I am chasing my tail here constantly and can't get anything done.
I plea bargained with Andrew last night and let him go to bed at 7pm (yes I said 7pm) IF he would take Lily to hippo therapy at 6am this morning. I am still getting up with Oliver 1-2 times a night, so getting up for good at 5am is really not in the best interest for me or the rest of my family.
Lily had OT and ST from 9-10am, then we have a neuro apt in downtown Phoenix at 1:40pm when it is oh probably about 107/108 degrees. I asked my nieces to hang out with Andi Jane today so I don't have to bring all three kids, but still taking the two that can't walk or talk is not all that fun.

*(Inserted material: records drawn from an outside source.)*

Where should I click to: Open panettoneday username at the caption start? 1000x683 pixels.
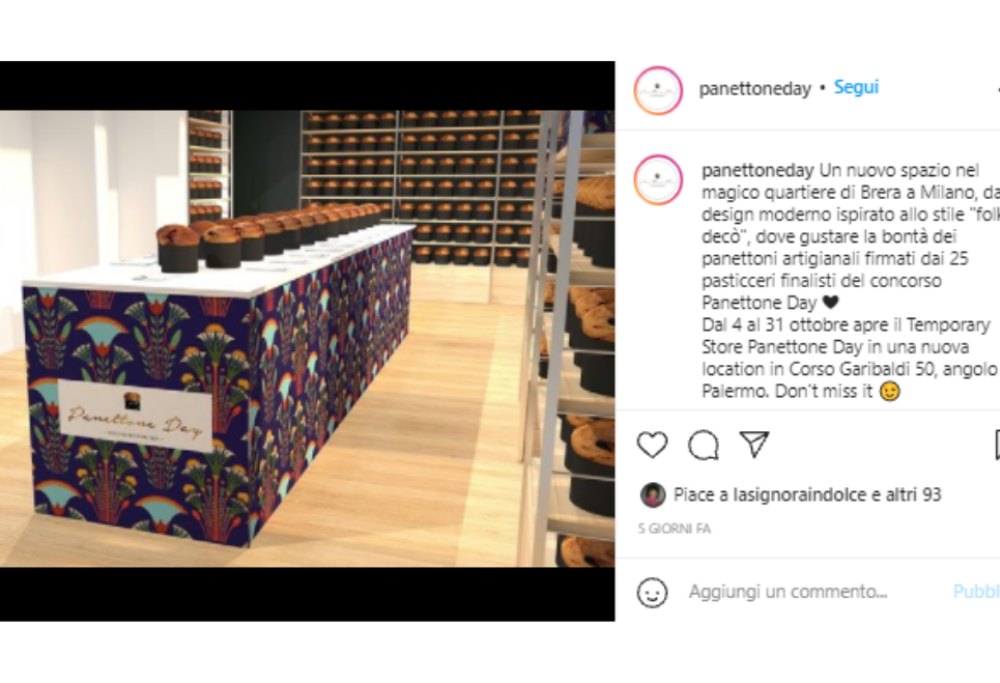click(x=758, y=170)
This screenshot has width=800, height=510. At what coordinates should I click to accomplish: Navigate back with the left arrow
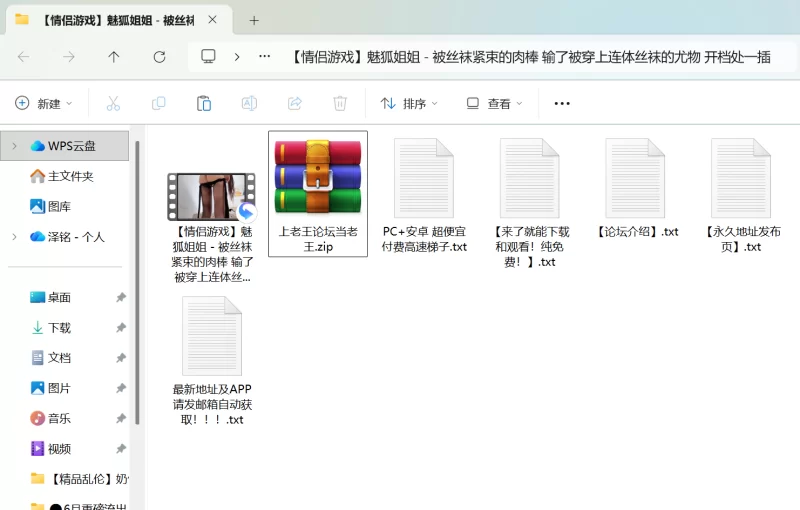[24, 57]
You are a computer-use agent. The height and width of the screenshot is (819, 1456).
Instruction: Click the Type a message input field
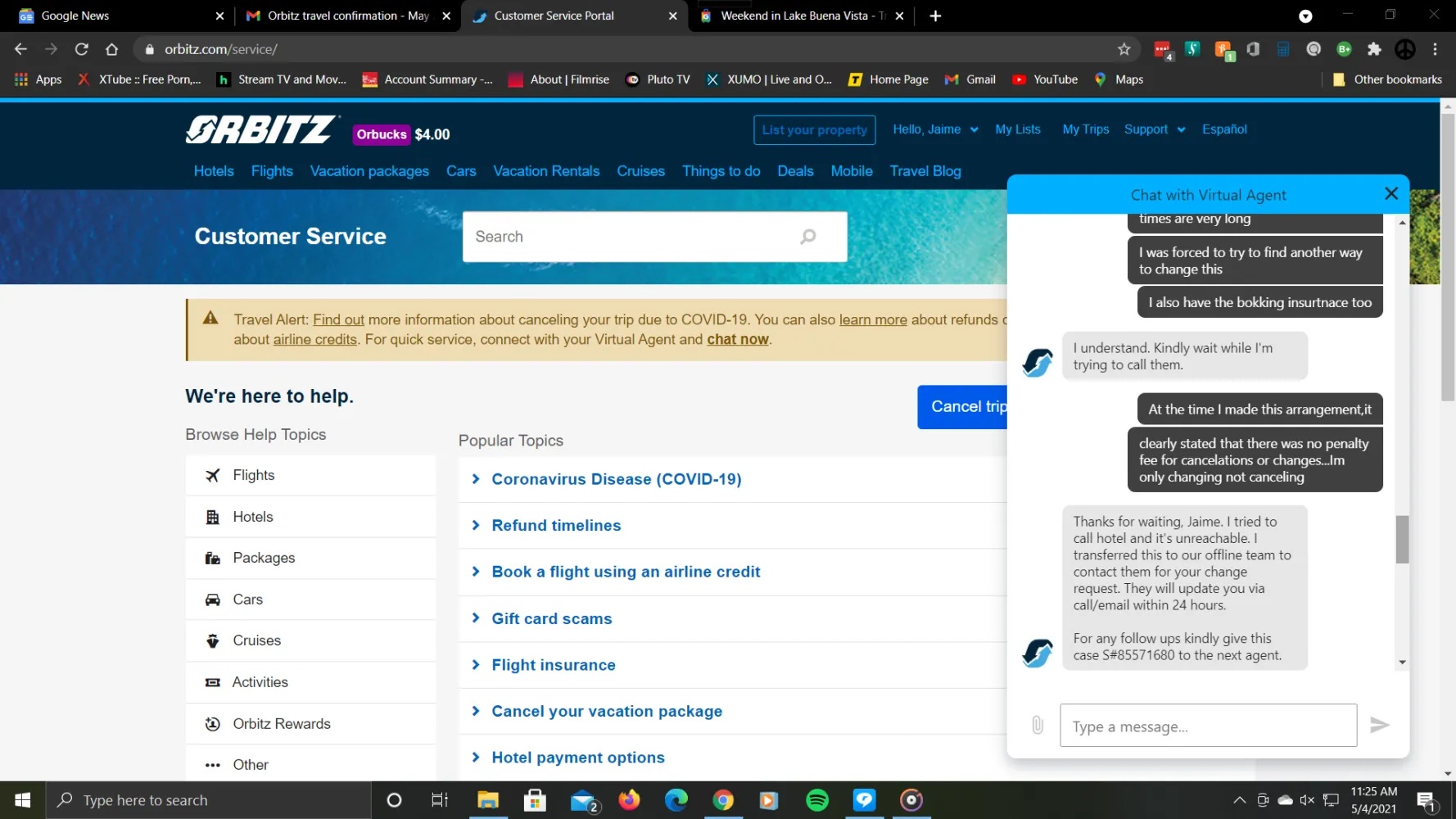click(x=1208, y=726)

Tomorrow both girls have a dentist apt and cleaning at 9am. Why do I do these things to myself. I guess 6 months ago I didn't know that I would have a sweet baby boy that actually likes to sleep and is sound asleep at that time. Oh well. I'm complaining.

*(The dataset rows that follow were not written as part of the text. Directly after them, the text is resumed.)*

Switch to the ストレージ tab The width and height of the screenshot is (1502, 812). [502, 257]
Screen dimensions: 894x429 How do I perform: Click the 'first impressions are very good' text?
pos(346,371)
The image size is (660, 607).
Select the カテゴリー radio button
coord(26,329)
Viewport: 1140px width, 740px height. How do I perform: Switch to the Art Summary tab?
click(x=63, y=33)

I was reminded about God's goodness last week. We have been on a search for a handicap accessible van. This is not an easy task, well of course unless you have that money tree in your back yard, we unfortunately don't have one. So we've been on craigslist, we'd find something, ask the bank and get a big fat no. They will only loan you what the actual van is worth, forget about the stuff that is IN the van that makes the van worth much more. Andrew was getting stressed about it and I told him to relax, it will work out. I have been praying to God that he will lead us in the right direction towards the right van that we can afford.

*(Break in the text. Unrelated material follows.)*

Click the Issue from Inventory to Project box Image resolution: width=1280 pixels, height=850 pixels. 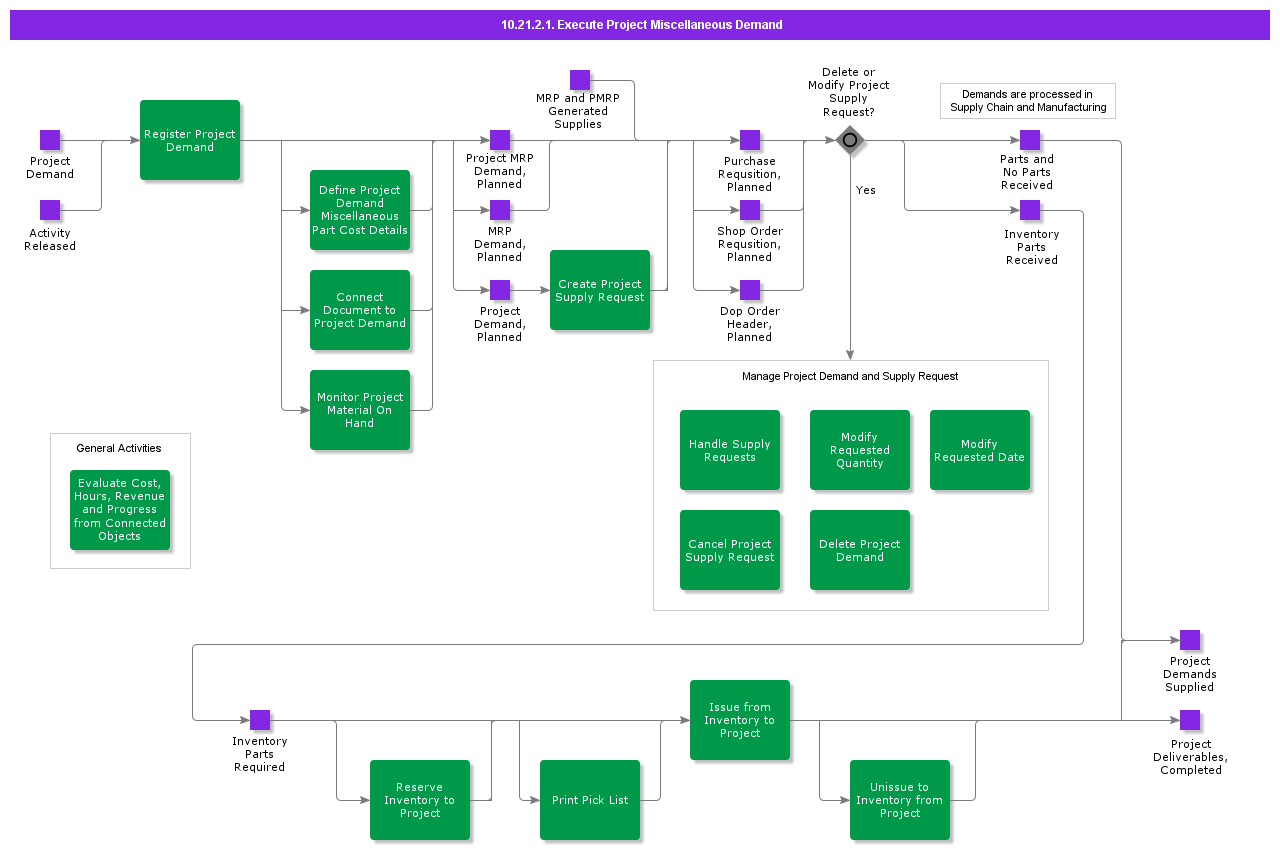pyautogui.click(x=740, y=720)
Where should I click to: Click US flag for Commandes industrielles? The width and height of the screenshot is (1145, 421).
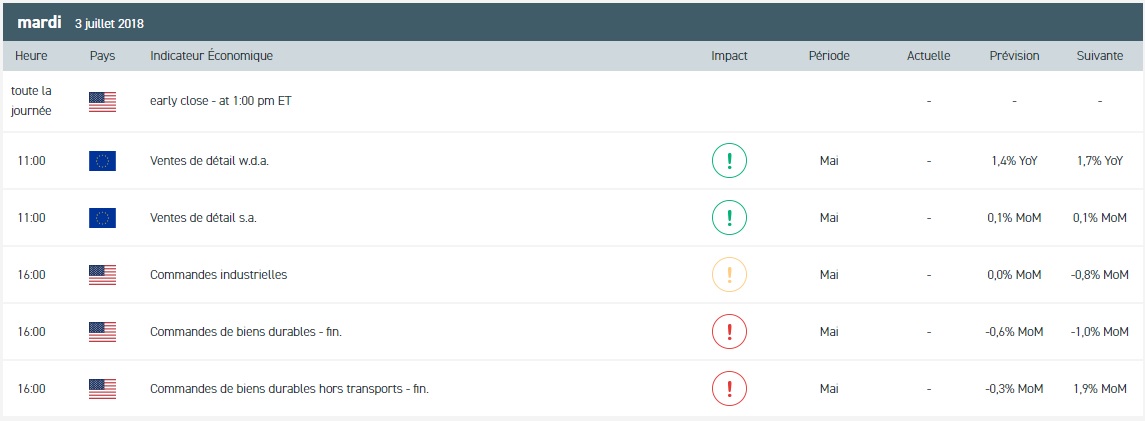[x=102, y=275]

After no luck on the Phoenix Craigslist I tell him to check out San Diego, just a hop, skip and jump away. He does and the skys part and the angels sing hallelujah, we see the perfect van. It is ready for us, perfect in every way. It is also as Andrew would say "pimped" out, apparently the kid who had it before had some style because this van has nice tires, entertainment and navigational system, it is perfect for our family and needs nothing. Unfortunately they wanted way too much. It is worth it, we just couldn't possibly afford it. Andrew called to get info, had a family friend who lives in SD to check it out, he said it is perfect. Electric ramp, locks already set for the wheelchair, back row for the other kids to go. Perfect for our family! We call around and every bank says no. Andrew calls the guy and says never mind, sorry, you can sell it to someone else. A few days go by and Andrew gets a call from the guy selling the van. He says he really needs to sell asap and would like it to go to a family who needs it, we can have it if we just pay what he owes. That is about $7k less than offering price! So we still had to have some strings pulled and it I guess unless the title is in our hands it isn't yet a sure thing, but we are pretty sure this will happen and it will happen this week. Can I get an amen?! It is still a stretch for us to do this, but really in all reality this is no longer a luxury it is a necessity. Lily can no longer be in the "weekend warrior" (stroller chair) her posture needs something more structure, hence the whole scoliosis diagnosis, she needs to be in her 50 lb wheelchair. Actually we go in 2 weeks to wheelchair clinic and she should be getting a new chair, and it will weigh far more than 50 lb.
Anyway, we should be getting a van that allows her to be in her correct wheelchair and we will be able to maneuver it much easier now.
You know from time to time I find myself screaming, "I want a new normal", but that is just me being whiny. I really have to keep reminding myself to trust in God and things will work out. He desn't give us more than we can handle, he helps us with what we are given.
On a totally unrealted note, Oliver is totally and completely crawling. Everywhere. And sitting up unassisted. Really? What? He was 5 months on the 5th of July?! What the heck?